-
Type: Bug
-
Resolution: Fixed
-
Priority: Major - P3
-
Affects Version/s: 8.1.0-rc0
-
Component/s: None
-
None
-
Catalog and Routing
-
Fully Compatible
-
ALL
-
CAR Team 2024-12-23, CAR Team 2025-01-06
-
0
Test Context
The move_primary_failpoint.js expects to successfully complete a transitionToDedicatedConfigServer after every document is moved away from the config shard.
The test runs the following:
- Moves every chunk away by forcing every moveChunk with _waitForDelete=true
- Checks whether the returned status is "completed" at the next execution
The problem
_waitForDelete in {{moveChunk}} guarantees to only return once every orphan document is deleted, but it doesn't guarantee that the rangeDeletion task itself is removed from storage, which will eventually happen soon after the completion of the moveChunk command.
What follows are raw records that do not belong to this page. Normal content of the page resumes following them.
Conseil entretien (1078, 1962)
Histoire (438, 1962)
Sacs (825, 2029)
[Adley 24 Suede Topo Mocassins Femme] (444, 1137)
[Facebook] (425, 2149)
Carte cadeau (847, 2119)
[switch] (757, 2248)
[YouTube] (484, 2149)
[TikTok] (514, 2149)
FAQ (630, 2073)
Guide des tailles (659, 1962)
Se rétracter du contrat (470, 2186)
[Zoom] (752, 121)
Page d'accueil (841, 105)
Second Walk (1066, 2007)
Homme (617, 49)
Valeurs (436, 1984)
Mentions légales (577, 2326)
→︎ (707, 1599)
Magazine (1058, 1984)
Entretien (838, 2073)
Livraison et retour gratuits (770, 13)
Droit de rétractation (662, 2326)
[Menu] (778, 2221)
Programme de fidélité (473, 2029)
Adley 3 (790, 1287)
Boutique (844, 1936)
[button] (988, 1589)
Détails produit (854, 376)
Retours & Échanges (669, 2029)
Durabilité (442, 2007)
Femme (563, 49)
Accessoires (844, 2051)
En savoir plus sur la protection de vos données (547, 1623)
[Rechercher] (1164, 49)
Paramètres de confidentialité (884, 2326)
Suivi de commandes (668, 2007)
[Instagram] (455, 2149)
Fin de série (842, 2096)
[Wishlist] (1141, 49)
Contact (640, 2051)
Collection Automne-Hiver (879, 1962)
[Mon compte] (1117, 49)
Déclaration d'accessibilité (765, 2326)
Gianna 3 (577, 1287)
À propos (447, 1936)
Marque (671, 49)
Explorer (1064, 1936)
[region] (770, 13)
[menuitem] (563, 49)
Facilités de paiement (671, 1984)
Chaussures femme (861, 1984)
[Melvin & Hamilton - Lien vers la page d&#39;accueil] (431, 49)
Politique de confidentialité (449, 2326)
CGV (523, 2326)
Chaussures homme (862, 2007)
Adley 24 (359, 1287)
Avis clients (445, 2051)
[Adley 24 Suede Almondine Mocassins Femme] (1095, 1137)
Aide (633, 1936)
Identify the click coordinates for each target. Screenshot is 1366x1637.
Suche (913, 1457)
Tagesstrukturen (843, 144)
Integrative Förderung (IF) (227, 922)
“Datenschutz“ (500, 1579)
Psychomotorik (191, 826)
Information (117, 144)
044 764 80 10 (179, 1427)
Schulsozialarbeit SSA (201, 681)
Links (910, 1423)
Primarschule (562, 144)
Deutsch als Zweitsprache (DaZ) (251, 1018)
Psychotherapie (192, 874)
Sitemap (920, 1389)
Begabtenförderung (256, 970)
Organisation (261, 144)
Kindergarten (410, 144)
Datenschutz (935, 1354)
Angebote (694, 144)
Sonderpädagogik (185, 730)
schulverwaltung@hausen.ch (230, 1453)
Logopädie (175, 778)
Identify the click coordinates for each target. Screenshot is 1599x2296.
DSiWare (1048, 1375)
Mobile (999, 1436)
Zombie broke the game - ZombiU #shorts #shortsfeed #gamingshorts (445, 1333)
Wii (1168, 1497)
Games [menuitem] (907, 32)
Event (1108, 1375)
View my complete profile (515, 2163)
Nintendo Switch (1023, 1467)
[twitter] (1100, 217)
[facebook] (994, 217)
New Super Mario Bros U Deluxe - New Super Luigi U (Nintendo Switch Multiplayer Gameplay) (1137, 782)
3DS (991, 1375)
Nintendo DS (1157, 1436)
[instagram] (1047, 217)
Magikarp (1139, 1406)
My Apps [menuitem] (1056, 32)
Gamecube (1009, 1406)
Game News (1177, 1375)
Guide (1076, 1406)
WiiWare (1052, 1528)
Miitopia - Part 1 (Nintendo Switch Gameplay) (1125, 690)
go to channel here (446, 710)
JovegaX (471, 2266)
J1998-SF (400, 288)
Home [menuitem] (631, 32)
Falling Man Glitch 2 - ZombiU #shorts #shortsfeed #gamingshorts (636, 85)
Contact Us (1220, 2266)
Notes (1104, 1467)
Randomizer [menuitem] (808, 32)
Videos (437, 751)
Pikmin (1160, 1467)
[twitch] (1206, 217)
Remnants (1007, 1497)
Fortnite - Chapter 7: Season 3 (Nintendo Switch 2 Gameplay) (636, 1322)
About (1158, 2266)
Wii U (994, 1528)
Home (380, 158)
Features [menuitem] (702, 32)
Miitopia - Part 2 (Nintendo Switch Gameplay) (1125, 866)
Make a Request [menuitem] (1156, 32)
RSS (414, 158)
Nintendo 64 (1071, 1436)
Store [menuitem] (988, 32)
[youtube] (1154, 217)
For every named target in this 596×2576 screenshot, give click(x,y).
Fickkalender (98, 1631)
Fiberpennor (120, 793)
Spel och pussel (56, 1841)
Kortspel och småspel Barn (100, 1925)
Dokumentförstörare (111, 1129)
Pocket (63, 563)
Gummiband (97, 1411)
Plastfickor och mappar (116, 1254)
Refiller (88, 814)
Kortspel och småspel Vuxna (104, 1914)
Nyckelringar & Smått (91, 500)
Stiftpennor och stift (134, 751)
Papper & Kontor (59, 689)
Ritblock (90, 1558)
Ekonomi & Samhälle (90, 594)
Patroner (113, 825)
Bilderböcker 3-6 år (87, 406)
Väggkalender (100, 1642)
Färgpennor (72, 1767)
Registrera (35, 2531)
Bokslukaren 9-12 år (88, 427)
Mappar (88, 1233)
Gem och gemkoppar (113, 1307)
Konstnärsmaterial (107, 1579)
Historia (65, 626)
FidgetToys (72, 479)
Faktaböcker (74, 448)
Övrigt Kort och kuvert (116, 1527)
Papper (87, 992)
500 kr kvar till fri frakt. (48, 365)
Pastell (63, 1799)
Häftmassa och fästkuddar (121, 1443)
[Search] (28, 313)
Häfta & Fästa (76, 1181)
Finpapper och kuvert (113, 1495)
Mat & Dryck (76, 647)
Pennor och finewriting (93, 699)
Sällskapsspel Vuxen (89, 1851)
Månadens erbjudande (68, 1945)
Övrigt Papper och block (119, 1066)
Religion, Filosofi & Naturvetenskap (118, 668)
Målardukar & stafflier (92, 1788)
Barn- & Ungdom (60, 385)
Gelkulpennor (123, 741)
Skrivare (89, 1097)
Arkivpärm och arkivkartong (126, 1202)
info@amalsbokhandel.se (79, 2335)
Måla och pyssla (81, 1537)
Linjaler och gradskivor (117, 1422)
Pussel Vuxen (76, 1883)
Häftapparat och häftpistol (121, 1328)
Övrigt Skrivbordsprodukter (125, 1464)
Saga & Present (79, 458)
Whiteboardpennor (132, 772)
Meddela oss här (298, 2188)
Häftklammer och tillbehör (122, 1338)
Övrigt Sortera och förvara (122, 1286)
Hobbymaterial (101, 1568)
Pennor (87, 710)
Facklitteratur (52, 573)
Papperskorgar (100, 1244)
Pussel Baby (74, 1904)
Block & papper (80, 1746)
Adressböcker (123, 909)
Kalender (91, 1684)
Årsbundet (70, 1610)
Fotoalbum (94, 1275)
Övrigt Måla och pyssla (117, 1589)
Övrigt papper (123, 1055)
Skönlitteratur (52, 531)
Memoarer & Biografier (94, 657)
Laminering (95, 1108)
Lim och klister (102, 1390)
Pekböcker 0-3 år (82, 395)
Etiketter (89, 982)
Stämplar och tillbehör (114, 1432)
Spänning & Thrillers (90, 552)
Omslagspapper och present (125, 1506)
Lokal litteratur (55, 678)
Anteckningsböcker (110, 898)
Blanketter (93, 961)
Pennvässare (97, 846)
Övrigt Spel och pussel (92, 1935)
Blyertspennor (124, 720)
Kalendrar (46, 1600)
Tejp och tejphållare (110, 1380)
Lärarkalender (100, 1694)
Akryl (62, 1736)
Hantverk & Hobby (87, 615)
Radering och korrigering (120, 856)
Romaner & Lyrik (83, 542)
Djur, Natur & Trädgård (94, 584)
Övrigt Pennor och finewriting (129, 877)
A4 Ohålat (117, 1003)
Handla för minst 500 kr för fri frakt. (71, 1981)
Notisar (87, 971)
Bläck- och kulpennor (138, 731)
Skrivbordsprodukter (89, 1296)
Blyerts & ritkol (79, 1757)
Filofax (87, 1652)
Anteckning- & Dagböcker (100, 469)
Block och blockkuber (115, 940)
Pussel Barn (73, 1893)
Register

Meanwhile, the transitionToDedicatedConfigServer is completed once no rangeDeletion tasks are found on disk.
Proposed solution
Considering the rangeDeletion task is removed shortly after the moveChunk command, the test should make multiple attempts to verify the transitionToDedicatedConfigServer command is completed, eventually failing only if the completion doesn't occur within a timeout.